Periodic
fever syndromes are a group of diseases characterized by episodes of
fever with healthy intervals between febrile episodes. The first manifestation of these disorders are present in childhood and adolescence, but infrequently it may be presented in young and middle ages. Genetic base has been known for all types of periodic
fever syndromes except periodic
fever,
aphthous stomatitis,
pharyngitis, and cervical
adenitis (PFAPA). Common periodic
fever disorders are
Familial Mediterranean fever (FMF) and PFAPA. In each patient with periodic
fever, acquired
infection with chronic and periodic nature should be ruled out. It depends on epidemiology of
infectious diseases. Some of them such as
Familial Mediterranean fever and PFAPA are common in Iran. In Iran and other Middle East countries,
brucellosis,
malaria and
infectious mononucleosis should be considered in differential diagnosis of periodic
fever disorders especially with
fever and
arthritis manifestation.
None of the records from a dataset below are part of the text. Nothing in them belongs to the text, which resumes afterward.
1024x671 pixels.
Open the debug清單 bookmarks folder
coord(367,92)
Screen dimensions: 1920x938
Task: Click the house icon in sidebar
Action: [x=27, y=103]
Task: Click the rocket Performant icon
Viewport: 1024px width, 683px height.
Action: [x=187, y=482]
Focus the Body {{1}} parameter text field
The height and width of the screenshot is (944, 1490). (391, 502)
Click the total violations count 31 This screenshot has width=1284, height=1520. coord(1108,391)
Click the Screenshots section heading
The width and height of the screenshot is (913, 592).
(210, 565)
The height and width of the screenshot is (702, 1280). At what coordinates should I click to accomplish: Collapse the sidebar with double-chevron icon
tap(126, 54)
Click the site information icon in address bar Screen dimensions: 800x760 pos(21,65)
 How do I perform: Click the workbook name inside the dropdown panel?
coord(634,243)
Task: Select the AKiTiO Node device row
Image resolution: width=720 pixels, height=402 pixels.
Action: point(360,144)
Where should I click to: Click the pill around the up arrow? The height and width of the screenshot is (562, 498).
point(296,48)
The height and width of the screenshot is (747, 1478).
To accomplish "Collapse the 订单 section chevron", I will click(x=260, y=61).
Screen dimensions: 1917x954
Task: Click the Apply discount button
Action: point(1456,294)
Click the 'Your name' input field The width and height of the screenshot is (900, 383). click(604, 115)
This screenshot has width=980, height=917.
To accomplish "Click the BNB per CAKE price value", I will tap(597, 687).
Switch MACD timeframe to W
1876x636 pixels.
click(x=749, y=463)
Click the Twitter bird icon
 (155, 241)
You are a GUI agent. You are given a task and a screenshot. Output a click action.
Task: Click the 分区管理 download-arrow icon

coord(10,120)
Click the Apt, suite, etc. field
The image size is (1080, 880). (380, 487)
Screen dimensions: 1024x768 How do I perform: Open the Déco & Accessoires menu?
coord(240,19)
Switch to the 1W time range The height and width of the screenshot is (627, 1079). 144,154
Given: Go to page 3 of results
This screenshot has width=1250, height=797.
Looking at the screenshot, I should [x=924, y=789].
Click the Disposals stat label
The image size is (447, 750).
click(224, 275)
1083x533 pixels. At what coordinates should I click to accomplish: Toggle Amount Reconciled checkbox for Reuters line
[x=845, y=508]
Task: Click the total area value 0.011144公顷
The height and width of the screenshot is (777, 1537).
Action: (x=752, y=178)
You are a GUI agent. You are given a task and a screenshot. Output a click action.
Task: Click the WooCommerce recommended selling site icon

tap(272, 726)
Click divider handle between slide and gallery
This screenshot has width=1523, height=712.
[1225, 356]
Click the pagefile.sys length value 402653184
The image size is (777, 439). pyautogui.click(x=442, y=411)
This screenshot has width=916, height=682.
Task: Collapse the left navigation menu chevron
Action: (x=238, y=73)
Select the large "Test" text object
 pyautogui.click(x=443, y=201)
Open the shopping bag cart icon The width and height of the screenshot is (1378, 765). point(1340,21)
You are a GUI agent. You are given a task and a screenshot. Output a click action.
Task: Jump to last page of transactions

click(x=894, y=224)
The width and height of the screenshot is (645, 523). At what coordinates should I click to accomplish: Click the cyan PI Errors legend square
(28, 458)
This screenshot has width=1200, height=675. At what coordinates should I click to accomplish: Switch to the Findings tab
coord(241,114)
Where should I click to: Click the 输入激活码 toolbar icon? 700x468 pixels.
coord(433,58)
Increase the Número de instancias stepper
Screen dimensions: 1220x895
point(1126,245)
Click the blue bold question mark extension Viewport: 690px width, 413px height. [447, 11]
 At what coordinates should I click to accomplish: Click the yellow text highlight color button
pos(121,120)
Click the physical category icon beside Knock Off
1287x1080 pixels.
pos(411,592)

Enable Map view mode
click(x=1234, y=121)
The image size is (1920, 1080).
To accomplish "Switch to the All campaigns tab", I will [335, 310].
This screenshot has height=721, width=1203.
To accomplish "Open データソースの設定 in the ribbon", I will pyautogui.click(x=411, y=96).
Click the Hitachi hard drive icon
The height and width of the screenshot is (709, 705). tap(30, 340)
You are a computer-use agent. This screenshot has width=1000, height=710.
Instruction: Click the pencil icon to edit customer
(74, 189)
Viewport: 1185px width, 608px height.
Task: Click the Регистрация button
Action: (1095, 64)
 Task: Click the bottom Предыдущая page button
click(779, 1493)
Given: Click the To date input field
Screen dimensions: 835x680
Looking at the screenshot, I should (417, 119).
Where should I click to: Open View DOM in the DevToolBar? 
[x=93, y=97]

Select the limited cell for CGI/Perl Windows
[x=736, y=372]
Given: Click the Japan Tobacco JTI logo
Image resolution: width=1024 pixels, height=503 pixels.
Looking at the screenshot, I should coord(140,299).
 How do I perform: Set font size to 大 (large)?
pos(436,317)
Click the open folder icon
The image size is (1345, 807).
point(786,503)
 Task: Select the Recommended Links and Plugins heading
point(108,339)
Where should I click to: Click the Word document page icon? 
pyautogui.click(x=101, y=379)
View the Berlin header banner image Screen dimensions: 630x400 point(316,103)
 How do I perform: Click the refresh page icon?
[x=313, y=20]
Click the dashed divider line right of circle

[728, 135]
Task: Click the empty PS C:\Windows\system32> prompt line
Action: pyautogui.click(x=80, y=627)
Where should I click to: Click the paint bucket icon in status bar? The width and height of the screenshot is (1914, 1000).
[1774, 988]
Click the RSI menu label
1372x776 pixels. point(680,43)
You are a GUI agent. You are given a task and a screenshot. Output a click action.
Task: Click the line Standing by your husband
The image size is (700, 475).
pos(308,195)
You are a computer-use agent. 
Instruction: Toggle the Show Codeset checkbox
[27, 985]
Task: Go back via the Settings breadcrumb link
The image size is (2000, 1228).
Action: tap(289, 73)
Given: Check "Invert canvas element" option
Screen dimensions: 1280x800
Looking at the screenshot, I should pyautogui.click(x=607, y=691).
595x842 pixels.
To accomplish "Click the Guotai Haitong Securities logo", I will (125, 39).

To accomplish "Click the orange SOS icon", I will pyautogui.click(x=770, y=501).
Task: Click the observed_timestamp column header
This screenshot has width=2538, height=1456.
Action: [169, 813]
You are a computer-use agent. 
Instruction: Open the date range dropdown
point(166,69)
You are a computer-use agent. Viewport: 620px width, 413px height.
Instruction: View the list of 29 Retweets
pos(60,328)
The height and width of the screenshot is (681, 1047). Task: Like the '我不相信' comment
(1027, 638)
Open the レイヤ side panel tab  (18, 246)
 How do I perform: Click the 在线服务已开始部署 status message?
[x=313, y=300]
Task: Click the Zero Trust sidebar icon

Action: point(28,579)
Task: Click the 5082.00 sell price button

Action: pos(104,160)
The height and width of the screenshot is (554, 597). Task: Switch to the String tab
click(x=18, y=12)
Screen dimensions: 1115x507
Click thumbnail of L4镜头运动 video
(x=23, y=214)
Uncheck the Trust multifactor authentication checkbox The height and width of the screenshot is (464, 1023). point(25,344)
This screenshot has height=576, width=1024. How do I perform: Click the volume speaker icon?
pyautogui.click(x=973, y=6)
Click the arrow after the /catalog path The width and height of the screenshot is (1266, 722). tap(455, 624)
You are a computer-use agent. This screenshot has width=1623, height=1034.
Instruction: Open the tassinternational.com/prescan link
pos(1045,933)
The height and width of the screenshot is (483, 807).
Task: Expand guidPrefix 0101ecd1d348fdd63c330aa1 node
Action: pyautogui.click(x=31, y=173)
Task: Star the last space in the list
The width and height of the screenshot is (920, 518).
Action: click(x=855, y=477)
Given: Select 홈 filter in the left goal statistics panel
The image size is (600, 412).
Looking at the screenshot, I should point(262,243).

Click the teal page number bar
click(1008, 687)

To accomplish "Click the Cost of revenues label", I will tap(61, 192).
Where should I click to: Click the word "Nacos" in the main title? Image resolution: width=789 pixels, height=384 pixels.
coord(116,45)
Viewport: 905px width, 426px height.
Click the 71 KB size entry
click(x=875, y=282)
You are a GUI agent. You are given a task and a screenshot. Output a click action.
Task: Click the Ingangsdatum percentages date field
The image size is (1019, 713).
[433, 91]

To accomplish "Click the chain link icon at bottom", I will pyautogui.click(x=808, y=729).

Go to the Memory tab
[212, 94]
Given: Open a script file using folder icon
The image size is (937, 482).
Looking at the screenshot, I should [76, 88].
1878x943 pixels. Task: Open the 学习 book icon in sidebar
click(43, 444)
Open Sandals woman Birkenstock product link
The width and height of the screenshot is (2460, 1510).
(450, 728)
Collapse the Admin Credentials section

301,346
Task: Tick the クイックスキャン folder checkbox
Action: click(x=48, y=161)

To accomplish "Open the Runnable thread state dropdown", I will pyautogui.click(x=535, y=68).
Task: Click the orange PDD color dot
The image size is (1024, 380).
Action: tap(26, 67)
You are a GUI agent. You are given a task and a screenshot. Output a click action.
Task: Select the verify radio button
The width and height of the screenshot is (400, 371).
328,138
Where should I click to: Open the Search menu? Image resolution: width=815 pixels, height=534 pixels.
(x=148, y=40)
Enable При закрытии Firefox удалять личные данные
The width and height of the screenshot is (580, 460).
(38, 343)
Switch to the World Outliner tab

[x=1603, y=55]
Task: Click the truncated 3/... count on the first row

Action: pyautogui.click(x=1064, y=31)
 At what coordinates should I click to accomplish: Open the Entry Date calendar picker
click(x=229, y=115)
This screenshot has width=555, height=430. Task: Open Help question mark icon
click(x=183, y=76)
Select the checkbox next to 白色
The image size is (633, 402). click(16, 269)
In children,
urinary tract infection may be presented as periodic disorder, urine analysis and culture is necessary in each child with periodic symptoms. Some
malignancies such as
leukemia and tumoral lesions should be excluded in patients with periodic syndrome and
weight loss in any age. After excluding
infection,
malignancy and
cyclic neutropenia, FMF and PFAPA are the most common periodic
fever disorders. Similar to other countries, Hyper
IgD, Chronic Infantile Neurologic Cutaneous and Articular, TRAPS and other auto-inflammatory syndromes are rare causes of periodic
fever in Iranian system registry. In part 1 of this paper we reviewed the prevalence of FMF and PFAPA in Iran. In part 2, some uncommon auto-inflammatory disorders such as TRAPS, Hyper
IgD sydrome and
cryopyrin associated periodic syndromes will be reviewed.